Since the time of Immanuel Kant (1724-1804) it has been presumed that humans and other species by extension are not born as clean slates, but rather that they are endowed with a mechanism for the storage of knowledge, which comes about through brain-mediated learning (Hebb 1949). In interpreting the philosophy of Kant, Jiang (2025) entertains the following scenario: A group of individuals is stranded on an island. After falling asleep, they awaken with no memory of past events. Would these individuals be able to survive on the island? A clean-slate outcome would render the inhabitants unable to survive. A functioning brain, however, would have the inhabitants learn to discriminate between edible and non-edible items. As learning progresses, new knowledge would be put into memory.
Biology supports this:
“Yerkes (1912) trained an earthworm to choose one arm of a T-maze, using electric shock as punishment for error and the moist burrow as reward for correct choice. The habit was acquired in twenty trials, 2 days at ten trials per day, about what might be necessary for the laboratory rat. No errors were made on the third day, though the behaviour was somewhat inconsistent in the following week as between good days and bad days (even worms have them). Yerkes then removed the brain, or principal ganglia, by cutting off the head—the anterior four and a half segments. The animal continued to respond correctly, showing that there were sufficient synaptic modifications in the remaining ganglia to mediate the response—until the new head regenerated, at which time the habit was lost. The noise generated by the new ganglia, the irrelevant neural activity of the uneducated brain, was sufficient to disrupt learning completely.” (Hebb 1961, p. 78)

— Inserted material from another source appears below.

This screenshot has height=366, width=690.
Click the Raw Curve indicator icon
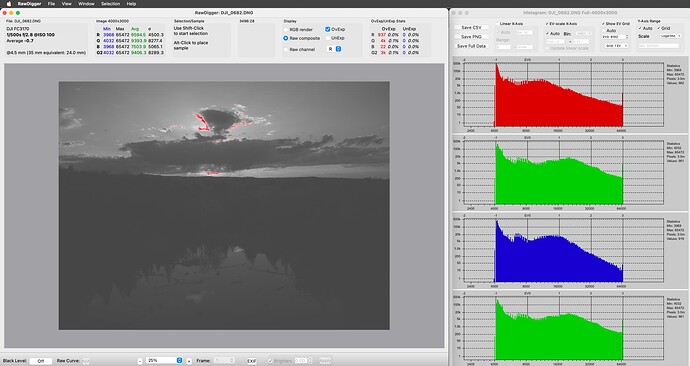(x=86, y=361)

In the foregoing, the new brain cells of the worm had to be reprogrammed by the feedback coming from the new environment, which concurs with the idea of Kant that organisms are not born as clean slates. Chomsky’s universal grammar has been proposed to explain why humans learn language so fast as children (Chomsky 1965). We would posit that all animals are endowed with a ‘universal grammar’ of brain function to provide every species with a constitution that anticipates environmental contingencies. Humans have a universal grammar for language as well as for building advanced societies; Sperm whales have a universal grammar for communicating between members of a pod; Zebra Finch have a universal grammar for the generation of songs to attract mates; and Compass termites have a universal grammar for the construction of above-ground nests that are inundated with tunnels so workers and soldiers can defend the queen and king.